Work through the data below and copy out every line where "green" is found.

STORED DATA section start

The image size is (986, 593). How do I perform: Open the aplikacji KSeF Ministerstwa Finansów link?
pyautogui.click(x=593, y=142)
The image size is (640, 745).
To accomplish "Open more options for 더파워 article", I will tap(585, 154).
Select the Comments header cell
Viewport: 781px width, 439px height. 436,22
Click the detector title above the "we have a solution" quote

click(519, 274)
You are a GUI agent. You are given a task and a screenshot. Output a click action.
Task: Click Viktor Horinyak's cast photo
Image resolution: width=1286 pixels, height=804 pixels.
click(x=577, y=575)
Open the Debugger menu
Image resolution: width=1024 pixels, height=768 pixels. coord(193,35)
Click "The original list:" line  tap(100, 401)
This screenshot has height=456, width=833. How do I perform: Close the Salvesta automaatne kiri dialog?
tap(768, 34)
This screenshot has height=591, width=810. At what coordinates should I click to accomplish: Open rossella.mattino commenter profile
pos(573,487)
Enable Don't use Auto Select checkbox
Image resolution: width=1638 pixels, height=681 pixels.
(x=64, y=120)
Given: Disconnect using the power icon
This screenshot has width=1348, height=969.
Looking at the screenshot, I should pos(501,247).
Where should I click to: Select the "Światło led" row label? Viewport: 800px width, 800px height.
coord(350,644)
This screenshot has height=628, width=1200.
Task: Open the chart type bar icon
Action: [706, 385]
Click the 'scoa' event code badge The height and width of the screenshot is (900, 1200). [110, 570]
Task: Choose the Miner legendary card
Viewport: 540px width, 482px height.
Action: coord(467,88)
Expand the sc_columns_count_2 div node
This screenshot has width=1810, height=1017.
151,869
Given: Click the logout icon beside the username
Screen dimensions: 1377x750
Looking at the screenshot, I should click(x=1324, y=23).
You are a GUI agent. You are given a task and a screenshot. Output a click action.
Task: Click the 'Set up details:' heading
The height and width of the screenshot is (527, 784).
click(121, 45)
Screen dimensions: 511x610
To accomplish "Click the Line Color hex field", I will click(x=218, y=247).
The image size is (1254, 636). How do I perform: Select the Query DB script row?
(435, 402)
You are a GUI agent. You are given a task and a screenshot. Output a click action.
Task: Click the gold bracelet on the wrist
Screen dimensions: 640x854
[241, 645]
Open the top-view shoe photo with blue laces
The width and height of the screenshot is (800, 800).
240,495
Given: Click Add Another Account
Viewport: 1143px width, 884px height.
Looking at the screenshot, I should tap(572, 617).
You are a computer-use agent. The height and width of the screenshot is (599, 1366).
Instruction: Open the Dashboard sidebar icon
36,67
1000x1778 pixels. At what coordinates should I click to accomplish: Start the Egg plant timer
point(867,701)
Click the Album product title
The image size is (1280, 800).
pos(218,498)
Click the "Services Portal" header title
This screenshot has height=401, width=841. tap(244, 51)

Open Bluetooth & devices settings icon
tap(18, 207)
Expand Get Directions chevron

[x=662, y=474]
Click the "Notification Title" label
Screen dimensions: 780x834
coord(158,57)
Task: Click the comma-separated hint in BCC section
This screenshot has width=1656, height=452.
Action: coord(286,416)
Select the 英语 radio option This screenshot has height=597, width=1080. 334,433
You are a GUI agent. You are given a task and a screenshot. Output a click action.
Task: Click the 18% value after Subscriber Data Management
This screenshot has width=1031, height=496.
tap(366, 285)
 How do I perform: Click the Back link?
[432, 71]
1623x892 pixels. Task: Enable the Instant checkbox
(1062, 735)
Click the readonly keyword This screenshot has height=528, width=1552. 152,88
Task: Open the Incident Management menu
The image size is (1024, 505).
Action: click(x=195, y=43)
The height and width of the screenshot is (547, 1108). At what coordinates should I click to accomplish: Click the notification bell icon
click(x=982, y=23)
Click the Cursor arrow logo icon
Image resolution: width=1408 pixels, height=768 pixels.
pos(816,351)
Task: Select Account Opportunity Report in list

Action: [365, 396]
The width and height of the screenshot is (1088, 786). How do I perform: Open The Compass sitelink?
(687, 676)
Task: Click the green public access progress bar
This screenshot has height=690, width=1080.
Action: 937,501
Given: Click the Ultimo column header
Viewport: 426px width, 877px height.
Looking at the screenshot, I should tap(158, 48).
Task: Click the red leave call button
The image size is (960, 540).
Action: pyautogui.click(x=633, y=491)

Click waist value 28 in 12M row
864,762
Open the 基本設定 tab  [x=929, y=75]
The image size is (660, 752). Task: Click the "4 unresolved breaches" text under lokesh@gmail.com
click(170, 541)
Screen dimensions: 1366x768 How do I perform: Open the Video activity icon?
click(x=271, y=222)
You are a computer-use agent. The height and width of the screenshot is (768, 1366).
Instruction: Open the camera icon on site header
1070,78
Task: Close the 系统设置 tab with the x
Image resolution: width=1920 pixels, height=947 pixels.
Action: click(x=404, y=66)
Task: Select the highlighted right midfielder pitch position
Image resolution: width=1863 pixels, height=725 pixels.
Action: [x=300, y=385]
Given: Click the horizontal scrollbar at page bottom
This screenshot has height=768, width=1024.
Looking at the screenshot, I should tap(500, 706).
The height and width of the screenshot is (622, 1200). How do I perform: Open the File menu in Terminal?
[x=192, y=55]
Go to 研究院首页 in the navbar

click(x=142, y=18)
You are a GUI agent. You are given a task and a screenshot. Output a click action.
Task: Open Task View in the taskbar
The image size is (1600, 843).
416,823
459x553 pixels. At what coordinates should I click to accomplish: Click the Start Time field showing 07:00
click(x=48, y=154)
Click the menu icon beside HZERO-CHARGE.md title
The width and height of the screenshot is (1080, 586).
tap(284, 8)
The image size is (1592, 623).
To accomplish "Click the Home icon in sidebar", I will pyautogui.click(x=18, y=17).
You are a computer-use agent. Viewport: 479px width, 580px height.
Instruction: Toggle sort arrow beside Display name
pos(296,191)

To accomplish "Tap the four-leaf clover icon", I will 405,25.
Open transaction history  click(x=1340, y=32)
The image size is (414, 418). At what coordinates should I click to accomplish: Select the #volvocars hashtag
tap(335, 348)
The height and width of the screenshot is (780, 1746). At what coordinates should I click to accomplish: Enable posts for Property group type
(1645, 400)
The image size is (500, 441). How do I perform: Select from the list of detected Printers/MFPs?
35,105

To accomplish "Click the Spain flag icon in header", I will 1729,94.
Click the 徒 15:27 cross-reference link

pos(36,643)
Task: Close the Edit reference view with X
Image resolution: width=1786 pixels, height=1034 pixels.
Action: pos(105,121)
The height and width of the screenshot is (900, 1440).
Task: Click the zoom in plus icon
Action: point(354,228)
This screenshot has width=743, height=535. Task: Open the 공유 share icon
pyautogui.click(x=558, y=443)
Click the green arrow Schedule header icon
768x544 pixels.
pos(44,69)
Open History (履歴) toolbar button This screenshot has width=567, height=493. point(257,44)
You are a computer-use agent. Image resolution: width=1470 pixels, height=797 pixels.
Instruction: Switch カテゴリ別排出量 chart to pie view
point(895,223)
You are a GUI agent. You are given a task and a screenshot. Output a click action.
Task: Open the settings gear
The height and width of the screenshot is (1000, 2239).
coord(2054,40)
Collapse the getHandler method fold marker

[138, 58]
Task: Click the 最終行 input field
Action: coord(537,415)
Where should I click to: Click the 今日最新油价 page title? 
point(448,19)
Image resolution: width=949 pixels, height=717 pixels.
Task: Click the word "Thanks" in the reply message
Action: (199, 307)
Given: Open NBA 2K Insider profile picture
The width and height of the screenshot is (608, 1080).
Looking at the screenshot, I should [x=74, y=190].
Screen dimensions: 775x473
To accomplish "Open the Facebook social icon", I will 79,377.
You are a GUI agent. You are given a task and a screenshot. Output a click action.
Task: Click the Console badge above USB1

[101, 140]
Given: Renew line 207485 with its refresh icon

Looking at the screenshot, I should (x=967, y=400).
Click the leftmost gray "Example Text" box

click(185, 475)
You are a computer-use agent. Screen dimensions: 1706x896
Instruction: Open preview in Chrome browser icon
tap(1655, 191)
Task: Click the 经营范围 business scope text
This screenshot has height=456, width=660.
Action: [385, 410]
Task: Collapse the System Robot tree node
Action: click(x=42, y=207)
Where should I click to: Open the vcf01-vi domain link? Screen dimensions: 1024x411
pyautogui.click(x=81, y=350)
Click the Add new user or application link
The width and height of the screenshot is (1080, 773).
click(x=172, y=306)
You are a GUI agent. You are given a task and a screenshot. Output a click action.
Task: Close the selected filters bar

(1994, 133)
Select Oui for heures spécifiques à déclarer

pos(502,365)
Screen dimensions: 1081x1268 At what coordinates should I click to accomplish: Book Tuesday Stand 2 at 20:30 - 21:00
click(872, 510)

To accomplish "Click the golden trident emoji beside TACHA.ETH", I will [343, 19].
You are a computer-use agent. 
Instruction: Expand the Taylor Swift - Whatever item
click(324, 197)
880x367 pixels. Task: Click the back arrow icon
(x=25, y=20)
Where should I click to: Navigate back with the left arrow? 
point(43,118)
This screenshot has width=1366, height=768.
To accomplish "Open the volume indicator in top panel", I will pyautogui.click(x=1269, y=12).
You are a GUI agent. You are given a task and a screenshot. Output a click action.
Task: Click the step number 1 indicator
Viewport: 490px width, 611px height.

STORED DATA section end

▶ RESPONSE AREA
Task: Click the green public access progress bar
Click the green arrow Schedule header icon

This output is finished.